On George Simpson’s wheat.

What does it mean to cultivate the land ? The First Foods include roots and berries, perennial crops that were sustainably harvested by the tribes in order that they produce again each year. What is replanting small bulbs for next year’s harvest but a form of cultivation ?

So we should be cautious about announcing the birth of agriculture in the Pacific Northwest with the arrival of the fur trade. The relationship between food and land and people here goes back much further.

There are certain kinds of agricultural food production, however, that we can specifically date. There were no cereal grains, no garden crops in the Pacific Northwest before 1808, when David Thompson planted a small garden at Kootenae House at the headwaters of the Columbia. His garden did not thrive, but the seeds were there.1 By 1817, the North West Company was growing pigs, cattle, potatoes, and a few vegetables at Fort George (Astoria), at a site chosen for its strategic importance over its fertile soil.

Then along came Sir George Simpson.

  1. Sir George Simpson on an inspection trip. Oregon Hist. Soc. Research Lib., Orhi 90421, OHQ 95.1

Simpson was the highest ranking officer in the Hudson’s Bay Company in North America. According to the Oregon Encyclopedia, Simpson was “a talented administrative martinet who … recognized the potential for the Columbia Department to turn a profit and spent the next two decades economizing and diversifying former North West Company holdings in the Oregon Country.”

The fur trade was in the business of resource extraction in the form of furs, not colonization through settlement. However, faced with the horrific expense of shipping (bad) food to the Columbia region from the east, Simpson tasked the posts with becoming self-sufficient. Grow your own, or do without.

He sent a bushel of wheat seed to Fort Vancouver in the fall of 1825, and McLoughlin distributed it to the Forts.

Every single version of Frenchtown I have ever read talks about “retired” traders. I prefer “former”. Simpson down-sized and out-sourced the staff of the forts. Instead of employing people to farm, he fired them and then sold them seed. Joe LaRocque was tending the Hudson’s Bay herds near Umapine in 1822. But he didn’t build a cabin at Frenchtown in 1824 so that he could have a little “pied-à-terre” in the country. He was setting up to farm, and sell the food back to the Fort.
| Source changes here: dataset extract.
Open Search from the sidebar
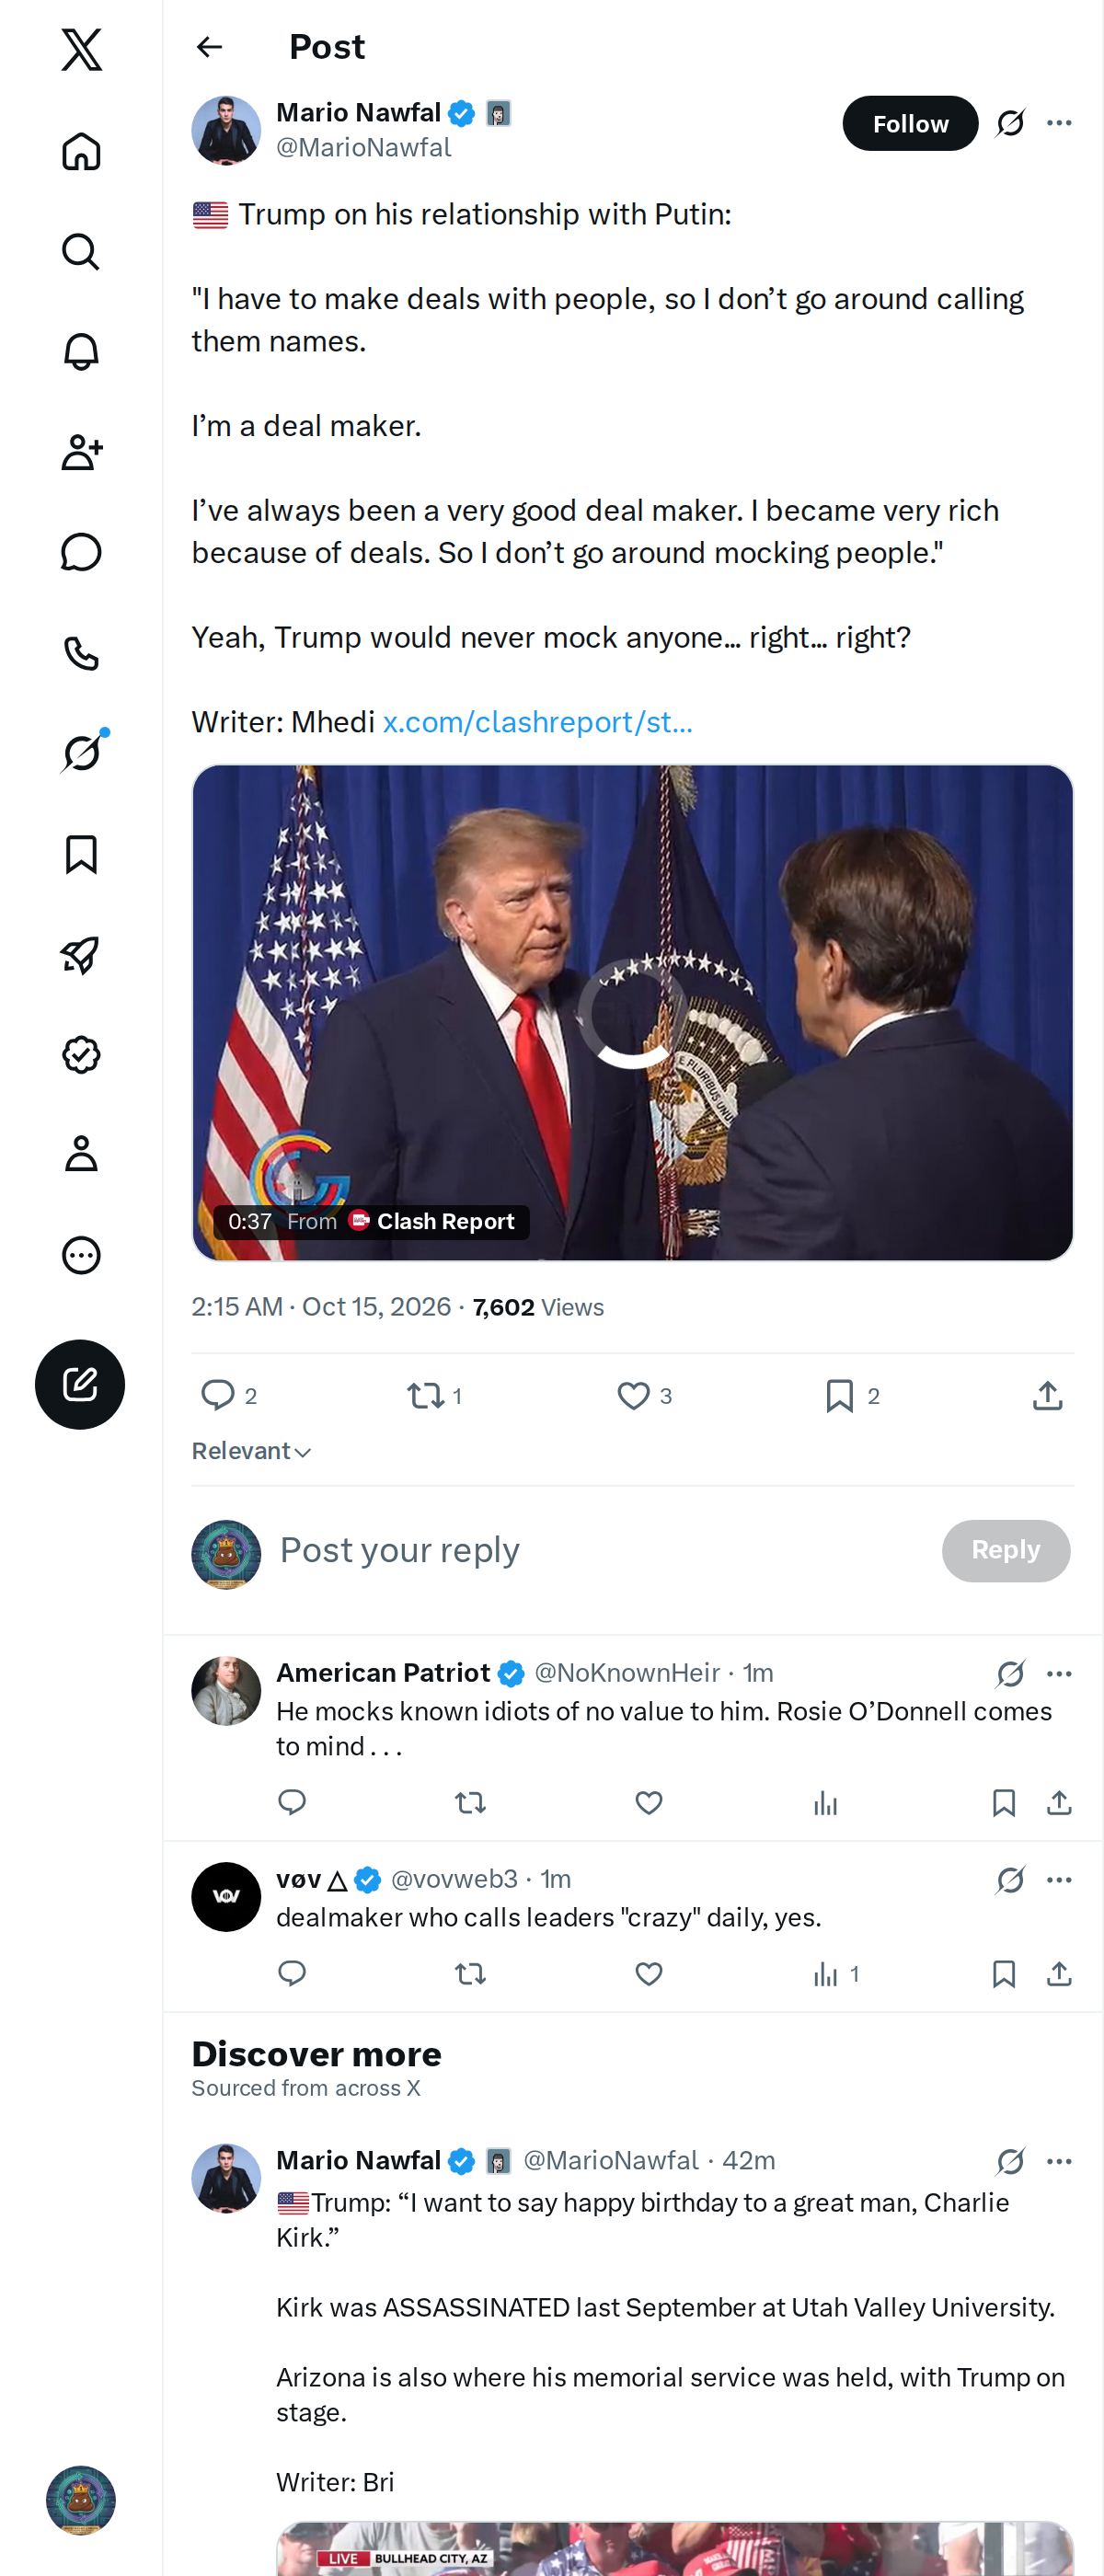 81,252
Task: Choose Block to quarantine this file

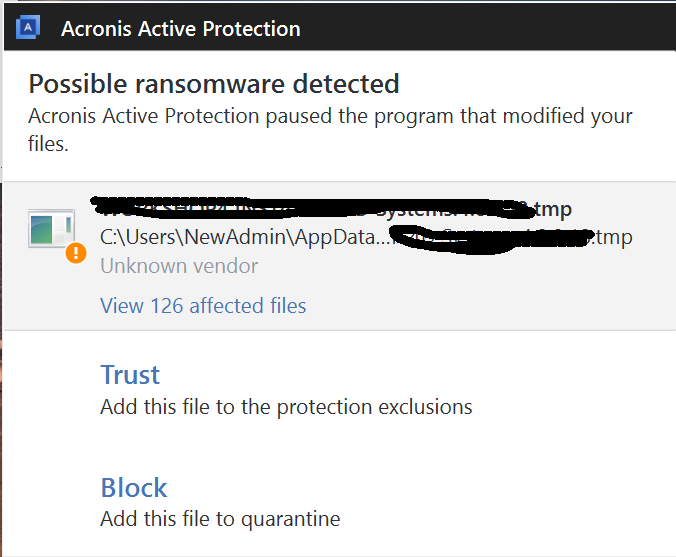Action: [134, 488]
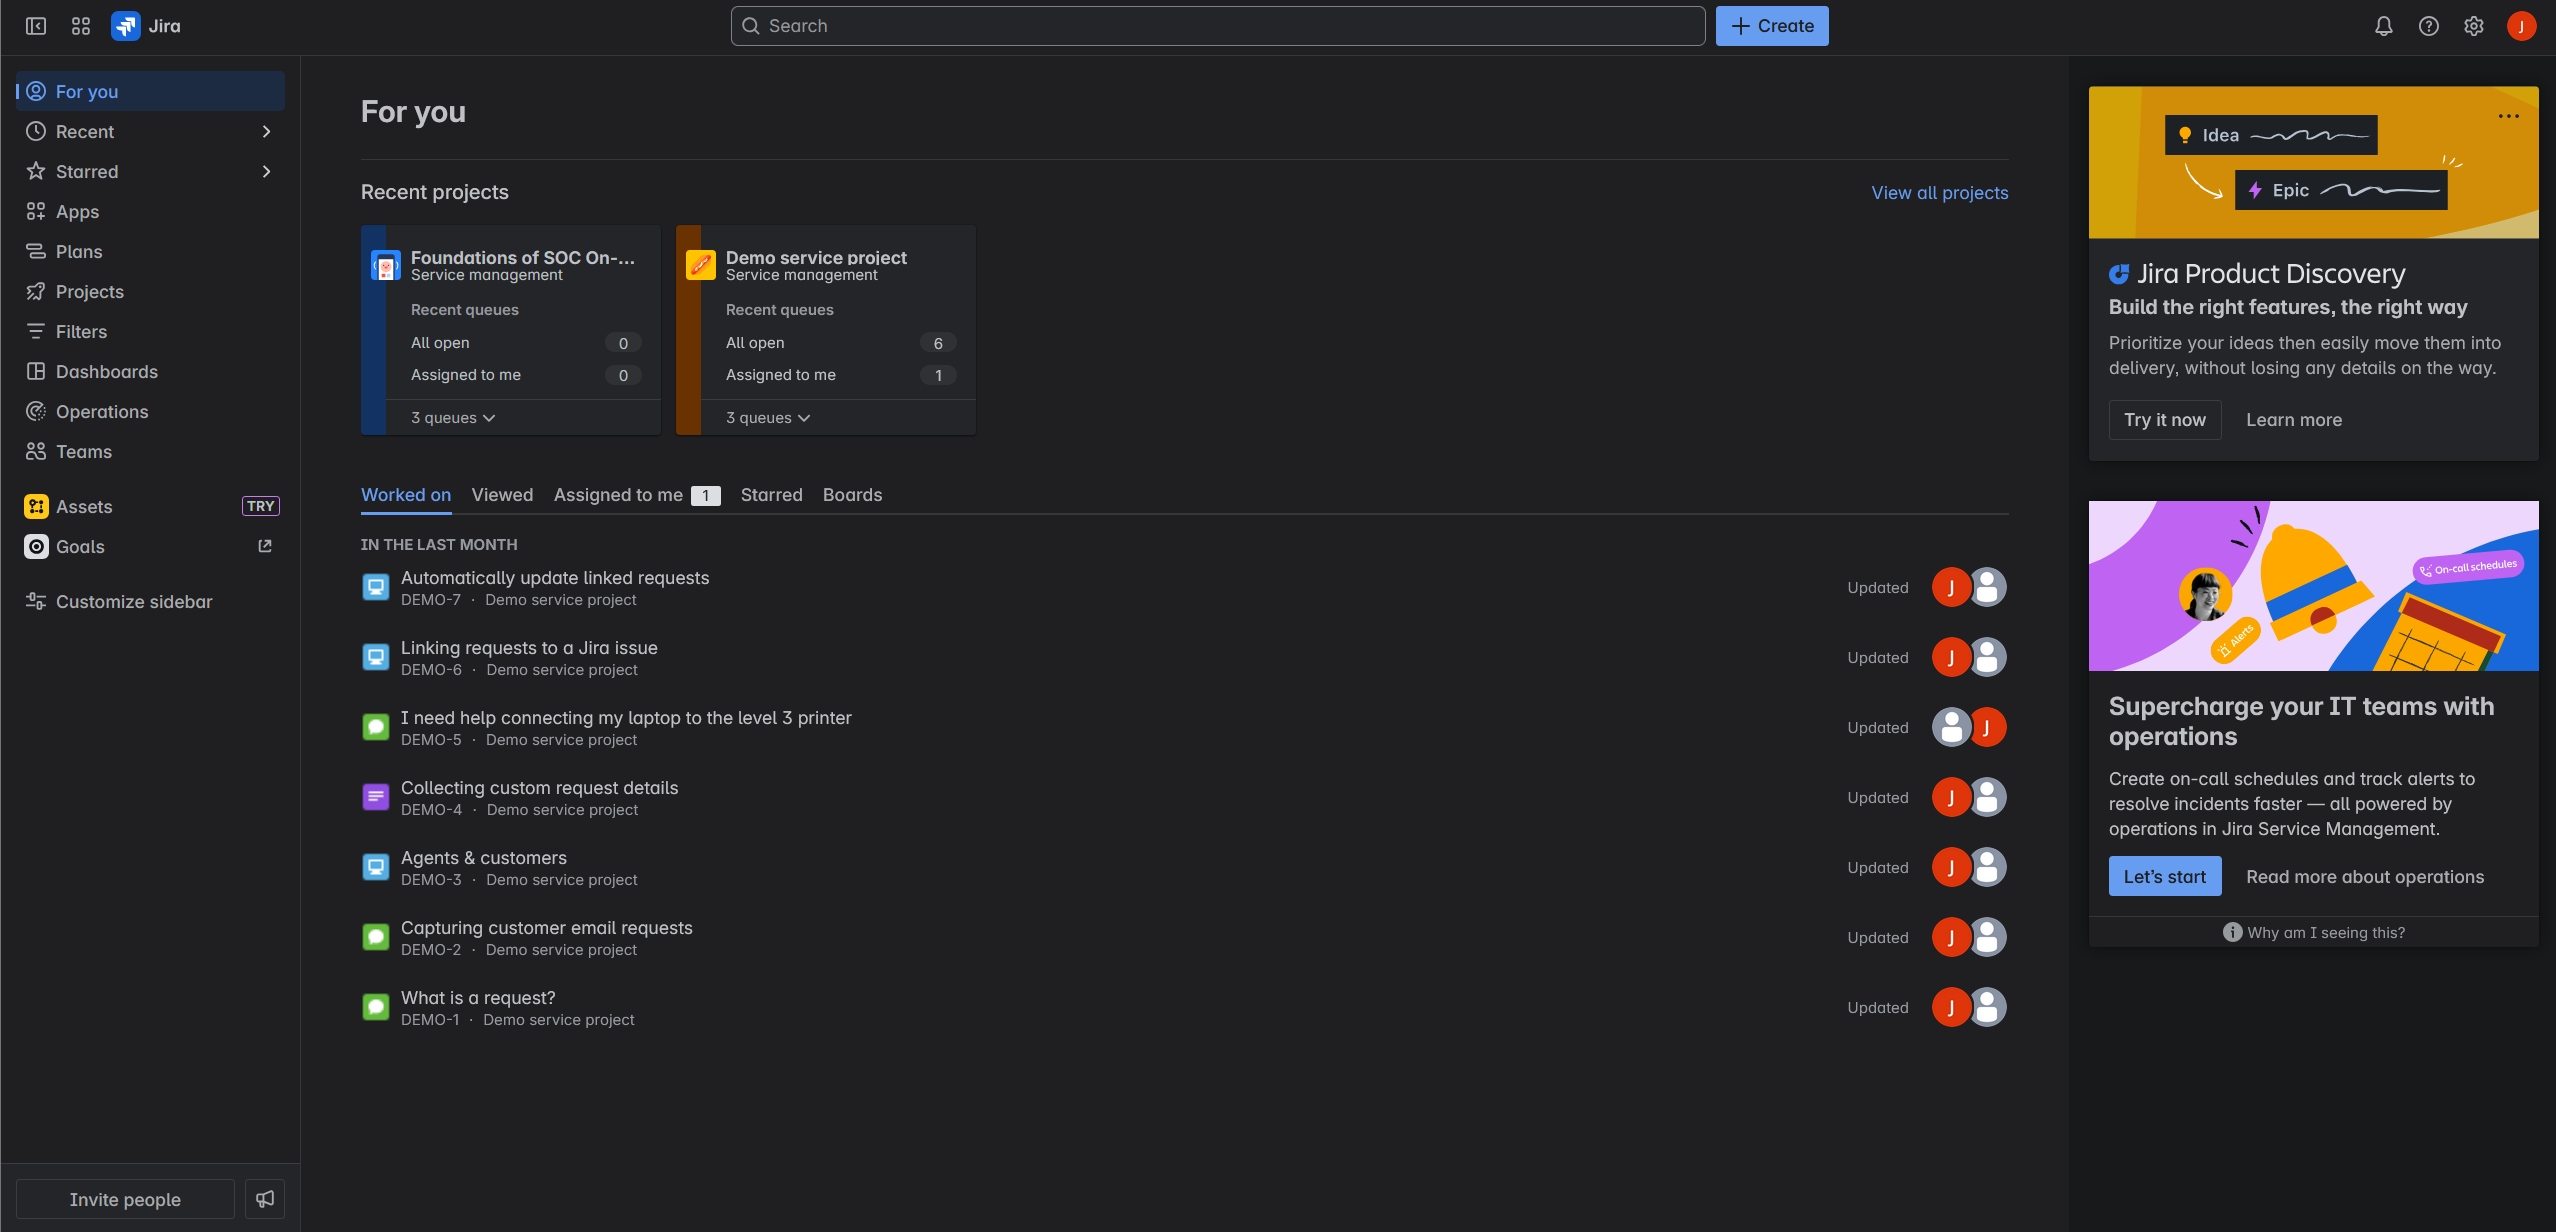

Joe Laroque was still living at Frenchtown in 1858, when Theodore Kolecki drew maps of the Walla Walla valley for Col. George Wright’s expedition to punish the Coeur d’Alene. Those maps show the location of several of the Frenchtown farms, with little hash marks indicating cultivation. Zoom in and take a look.

Two hundred years of agricultural heritage. The wheat cultivation that carpets Eastern Washington started at two hundred years ago at Frenchtown.

This post was written for Frenchtown Historical Foundation by Sarah Hurlburt.

  1. The only grains native to the Western Hemisphere are maize, wild rice, and quinoa. Much of the information about the history of cereal grains in the Pacific Northwest, and about George Simpson’s wheat in particular is drawn from Harvest Heritage : Agricultural Origins and Heirloom Crops of the Pacific Northwest by Richard D. Scheuerman and Alexander C. McGregor, Washington State University Press, 2013.